*** Begin section ***

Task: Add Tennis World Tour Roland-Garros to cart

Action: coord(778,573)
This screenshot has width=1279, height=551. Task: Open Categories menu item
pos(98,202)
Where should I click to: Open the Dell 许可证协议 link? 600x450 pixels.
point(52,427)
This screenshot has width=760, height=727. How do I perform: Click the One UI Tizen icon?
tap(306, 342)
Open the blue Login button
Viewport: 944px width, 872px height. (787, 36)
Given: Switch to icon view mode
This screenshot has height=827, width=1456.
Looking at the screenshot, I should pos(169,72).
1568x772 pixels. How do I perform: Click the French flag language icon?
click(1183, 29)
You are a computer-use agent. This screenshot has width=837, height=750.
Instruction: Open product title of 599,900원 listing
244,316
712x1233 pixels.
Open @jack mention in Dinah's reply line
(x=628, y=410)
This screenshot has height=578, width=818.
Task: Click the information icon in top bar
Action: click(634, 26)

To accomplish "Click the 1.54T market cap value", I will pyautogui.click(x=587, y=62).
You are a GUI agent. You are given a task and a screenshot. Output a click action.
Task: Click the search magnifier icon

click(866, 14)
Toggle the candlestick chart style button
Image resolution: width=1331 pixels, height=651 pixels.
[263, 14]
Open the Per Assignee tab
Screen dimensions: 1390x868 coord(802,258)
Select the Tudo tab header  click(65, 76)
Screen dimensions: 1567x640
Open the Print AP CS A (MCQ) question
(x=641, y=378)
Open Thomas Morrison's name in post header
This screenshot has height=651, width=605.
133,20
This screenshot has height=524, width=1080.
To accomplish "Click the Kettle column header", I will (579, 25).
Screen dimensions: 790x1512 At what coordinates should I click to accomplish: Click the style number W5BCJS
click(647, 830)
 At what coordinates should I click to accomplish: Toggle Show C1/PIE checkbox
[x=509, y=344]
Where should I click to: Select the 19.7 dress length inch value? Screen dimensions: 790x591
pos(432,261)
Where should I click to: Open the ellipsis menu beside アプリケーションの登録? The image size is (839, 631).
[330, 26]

*** End section ***

**Goal of the exercise**
Give back every line above, unchanged.

**Exercise output**
Task: Add Tennis World Tour Roland-Garros to cart

Action: coord(778,573)
This screenshot has width=1279, height=551. Task: Open Categories menu item
pos(98,202)
Where should I click to: Open the Dell 许可证协议 link? 600x450 pixels.
point(52,427)
This screenshot has width=760, height=727. How do I perform: Click the One UI Tizen icon?
tap(306, 342)
Open the blue Login button
Viewport: 944px width, 872px height. (787, 36)
Given: Switch to icon view mode
This screenshot has height=827, width=1456.
Looking at the screenshot, I should pos(169,72).
1568x772 pixels. How do I perform: Click the French flag language icon?
click(1183, 29)
You are a computer-use agent. This screenshot has width=837, height=750.
Instruction: Open product title of 599,900원 listing
244,316
712x1233 pixels.
Open @jack mention in Dinah's reply line
(x=628, y=410)
This screenshot has height=578, width=818.
Task: Click the information icon in top bar
Action: click(634, 26)

To accomplish "Click the 1.54T market cap value", I will pyautogui.click(x=587, y=62).
You are a GUI agent. You are given a task and a screenshot. Output a click action.
Task: Click the search magnifier icon

click(866, 14)
Toggle the candlestick chart style button
Image resolution: width=1331 pixels, height=651 pixels.
[263, 14]
Open the Per Assignee tab
Screen dimensions: 1390x868 coord(802,258)
Select the Tudo tab header  click(65, 76)
Screen dimensions: 1567x640
Open the Print AP CS A (MCQ) question
(x=641, y=378)
Open Thomas Morrison's name in post header
This screenshot has height=651, width=605.
133,20
This screenshot has height=524, width=1080.
To accomplish "Click the Kettle column header", I will (579, 25).
Screen dimensions: 790x1512 At what coordinates should I click to accomplish: Click the style number W5BCJS
click(647, 830)
 At what coordinates should I click to accomplish: Toggle Show C1/PIE checkbox
[x=509, y=344]
Where should I click to: Select the 19.7 dress length inch value? Screen dimensions: 790x591
pos(432,261)
Where should I click to: Open the ellipsis menu beside アプリケーションの登録? The image size is (839, 631).
[330, 26]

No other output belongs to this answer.